Provided data:
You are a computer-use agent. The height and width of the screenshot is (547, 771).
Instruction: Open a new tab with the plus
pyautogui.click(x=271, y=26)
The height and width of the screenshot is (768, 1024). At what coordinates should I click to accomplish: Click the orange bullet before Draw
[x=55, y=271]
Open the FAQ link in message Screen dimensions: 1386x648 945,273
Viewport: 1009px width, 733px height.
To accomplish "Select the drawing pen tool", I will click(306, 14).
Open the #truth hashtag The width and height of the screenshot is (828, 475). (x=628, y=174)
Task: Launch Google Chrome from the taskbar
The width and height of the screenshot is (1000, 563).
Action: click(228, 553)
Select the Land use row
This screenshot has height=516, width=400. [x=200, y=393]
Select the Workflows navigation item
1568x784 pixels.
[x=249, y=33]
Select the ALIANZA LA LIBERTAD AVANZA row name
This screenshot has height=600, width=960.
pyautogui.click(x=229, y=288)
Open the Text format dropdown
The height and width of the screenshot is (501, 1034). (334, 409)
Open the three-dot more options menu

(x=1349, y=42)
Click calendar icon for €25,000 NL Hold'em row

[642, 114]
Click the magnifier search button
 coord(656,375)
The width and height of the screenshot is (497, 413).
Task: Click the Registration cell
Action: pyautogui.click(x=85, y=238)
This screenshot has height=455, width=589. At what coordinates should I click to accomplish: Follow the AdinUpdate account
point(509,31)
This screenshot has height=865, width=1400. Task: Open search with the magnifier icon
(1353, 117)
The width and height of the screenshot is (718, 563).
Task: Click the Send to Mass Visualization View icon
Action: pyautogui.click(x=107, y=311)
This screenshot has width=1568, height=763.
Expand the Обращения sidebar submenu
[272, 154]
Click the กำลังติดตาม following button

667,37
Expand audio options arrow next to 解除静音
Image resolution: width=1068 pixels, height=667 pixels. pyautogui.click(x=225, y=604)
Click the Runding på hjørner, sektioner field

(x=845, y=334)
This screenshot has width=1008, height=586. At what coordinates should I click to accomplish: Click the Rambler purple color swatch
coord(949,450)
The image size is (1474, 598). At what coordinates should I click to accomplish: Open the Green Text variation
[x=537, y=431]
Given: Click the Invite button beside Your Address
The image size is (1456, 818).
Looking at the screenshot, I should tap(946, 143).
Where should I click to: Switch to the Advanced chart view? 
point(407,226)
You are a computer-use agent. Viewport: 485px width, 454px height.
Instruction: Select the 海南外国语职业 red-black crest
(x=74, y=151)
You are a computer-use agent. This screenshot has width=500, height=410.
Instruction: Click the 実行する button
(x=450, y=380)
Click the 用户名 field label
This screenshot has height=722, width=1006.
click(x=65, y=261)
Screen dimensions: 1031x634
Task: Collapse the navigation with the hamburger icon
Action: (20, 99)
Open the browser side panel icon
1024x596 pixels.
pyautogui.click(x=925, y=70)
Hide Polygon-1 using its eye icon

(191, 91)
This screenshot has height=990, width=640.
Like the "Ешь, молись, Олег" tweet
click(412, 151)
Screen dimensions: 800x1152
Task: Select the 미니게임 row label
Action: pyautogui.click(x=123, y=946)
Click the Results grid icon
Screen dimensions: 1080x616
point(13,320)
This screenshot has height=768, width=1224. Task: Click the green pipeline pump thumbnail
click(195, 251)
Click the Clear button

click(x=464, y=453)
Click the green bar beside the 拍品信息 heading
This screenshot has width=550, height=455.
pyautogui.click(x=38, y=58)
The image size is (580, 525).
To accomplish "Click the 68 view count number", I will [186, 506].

Work required: Repeat the listing in full, keeping every line exactly as it is.

Response area:
You are a computer-use agent. The height and width of the screenshot is (547, 771).
Instruction: Open a new tab with the plus
pyautogui.click(x=271, y=26)
The height and width of the screenshot is (768, 1024). At what coordinates should I click to accomplish: Click the orange bullet before Draw
[x=55, y=271]
Open the FAQ link in message Screen dimensions: 1386x648 945,273
Viewport: 1009px width, 733px height.
To accomplish "Select the drawing pen tool", I will click(306, 14).
Open the #truth hashtag The width and height of the screenshot is (828, 475). (x=628, y=174)
Task: Launch Google Chrome from the taskbar
The width and height of the screenshot is (1000, 563).
Action: click(228, 553)
Select the Land use row
This screenshot has height=516, width=400. [x=200, y=393]
Select the Workflows navigation item
1568x784 pixels.
[x=249, y=33]
Select the ALIANZA LA LIBERTAD AVANZA row name
This screenshot has height=600, width=960.
pyautogui.click(x=229, y=288)
Open the Text format dropdown
The height and width of the screenshot is (501, 1034). (334, 409)
Open the three-dot more options menu

(x=1349, y=42)
Click calendar icon for €25,000 NL Hold'em row

[642, 114]
Click the magnifier search button
 coord(656,375)
The width and height of the screenshot is (497, 413).
Task: Click the Registration cell
Action: pyautogui.click(x=85, y=238)
This screenshot has height=455, width=589. At what coordinates should I click to accomplish: Follow the AdinUpdate account
point(509,31)
This screenshot has height=865, width=1400. Task: Open search with the magnifier icon
(1353, 117)
The width and height of the screenshot is (718, 563).
Task: Click the Send to Mass Visualization View icon
Action: pyautogui.click(x=107, y=311)
This screenshot has width=1568, height=763.
Expand the Обращения sidebar submenu
[272, 154]
Click the กำลังติดตาม following button

667,37
Expand audio options arrow next to 解除静音
Image resolution: width=1068 pixels, height=667 pixels. pyautogui.click(x=225, y=604)
Click the Runding på hjørner, sektioner field

(x=845, y=334)
This screenshot has width=1008, height=586. At what coordinates should I click to accomplish: Click the Rambler purple color swatch
coord(949,450)
The image size is (1474, 598). At what coordinates should I click to accomplish: Open the Green Text variation
[x=537, y=431]
Given: Click the Invite button beside Your Address
The image size is (1456, 818).
Looking at the screenshot, I should tap(946, 143).
Where should I click to: Switch to the Advanced chart view? 
point(407,226)
You are a computer-use agent. Viewport: 485px width, 454px height.
Instruction: Select the 海南外国语职业 red-black crest
(x=74, y=151)
You are a computer-use agent. This screenshot has width=500, height=410.
Instruction: Click the 実行する button
(x=450, y=380)
Click the 用户名 field label
This screenshot has height=722, width=1006.
click(x=65, y=261)
Screen dimensions: 1031x634
Task: Collapse the navigation with the hamburger icon
Action: (20, 99)
Open the browser side panel icon
1024x596 pixels.
pyautogui.click(x=925, y=70)
Hide Polygon-1 using its eye icon

(191, 91)
This screenshot has height=990, width=640.
Like the "Ешь, молись, Олег" tweet
click(412, 151)
Screen dimensions: 800x1152
Task: Select the 미니게임 row label
Action: pyautogui.click(x=123, y=946)
Click the Results grid icon
Screen dimensions: 1080x616
point(13,320)
This screenshot has height=768, width=1224. Task: Click the green pipeline pump thumbnail
click(195, 251)
Click the Clear button

click(x=464, y=453)
Click the green bar beside the 拍品信息 heading
This screenshot has width=550, height=455.
pyautogui.click(x=38, y=58)
The image size is (580, 525).
To accomplish "Click the 68 view count number", I will [186, 506].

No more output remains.